Presi il diploma, senza sentirmi ‘migliore’. Ero solo smarrita, decisamente poco lucida e forse troppo incosciente per muovermi con disinvoltura nel futuro. Tergiversai iscrivendomi a Lettere Moderne senza un piano preciso, spinta forse - ne sto acquistando ora consapevolezza - da un respiro più ampio e allo stesso tempo profondissimo.

Ricordo i mesi del corso di ‘Teoria della letteratura’ come i più belli, i più intensi. La vita si era mescolata al pensiero che trovavo nei libri, e la voce del professore raccontava l'amore con urgenza. Vidi un fuoco, e ne ebbi paura, perché lo so che non ho mezze misure. Avevo paura di bruciare.

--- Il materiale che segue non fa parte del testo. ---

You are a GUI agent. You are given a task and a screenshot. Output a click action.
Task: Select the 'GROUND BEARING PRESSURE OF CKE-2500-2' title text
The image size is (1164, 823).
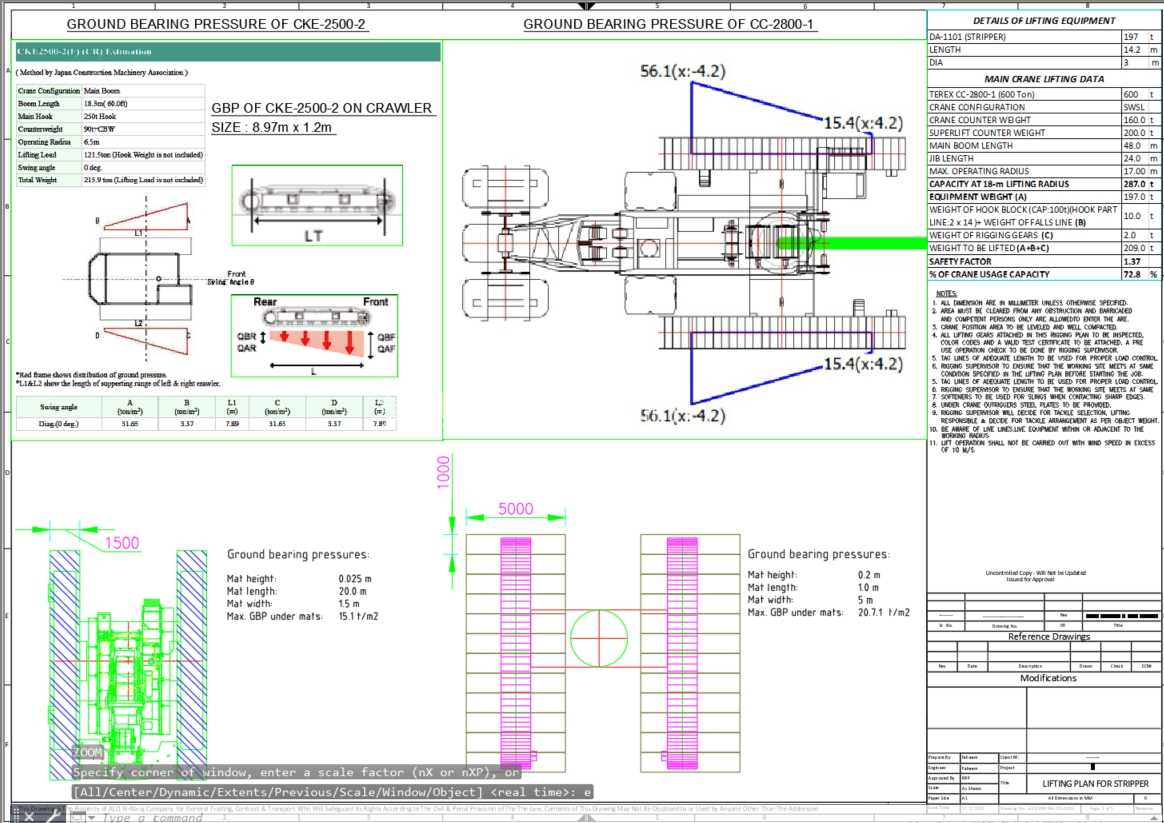coord(216,24)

È incredibile come aneddoti e ammonimenti ritornino a distanza di anni, si catapultino fuori da cassetti dimenticati nei meandri del cervello. Il nostro professore di filosofia del liceo una volta ci aveva detto che quando ci si addentra in certe tematiche, bisogna avere l'accortezza, magari dopo un paio d'ore, di chiudere i libri e scendere al bar a farsi una birra. Allora non avevo capito esattamente cosa intendesse, ma mentre preparavo la tesi lo intuii. Per fortuna durante l'università lavoravo - proprio in un bar - e questo mi obbligava a tornare con i piedi per terra, a sforzarmi di continuare ad apprezzare la realtà. Perché il rischio, a seguire quell'ardore, è di perdere interesse per la realtà così com'è. E io non volevo questo. Avevo fame di vita, avevo bisogno di perdermi nelle sue viscere, di essere in comunione con il mondo. Perseguii "il desiderio [...] /di vivere la vita /di tutti, /d’essere come tutti /gli uomini di tutti /i giorni" ("Il Borgo", Umberto Saba). Imboccai la strada sicura, tangibile, e mi presi una pausa. Lunga una decina di anni.

 

CRISI

Una settimana fa mi sono fatta travolgere da una fissa ipocondriaca. Mi era già successo un paio di volte e i momenti di crisi alla fine si erano sempre risolti in importanti cambiamenti personali - che assumono sempre più le sembianze di tappe di un ritorno -. Sento che anche adesso potrebbe essere così, perché appena ho iniziato a scrivere, i sintomi della mia fatale malattia sono andati via via scomparendo.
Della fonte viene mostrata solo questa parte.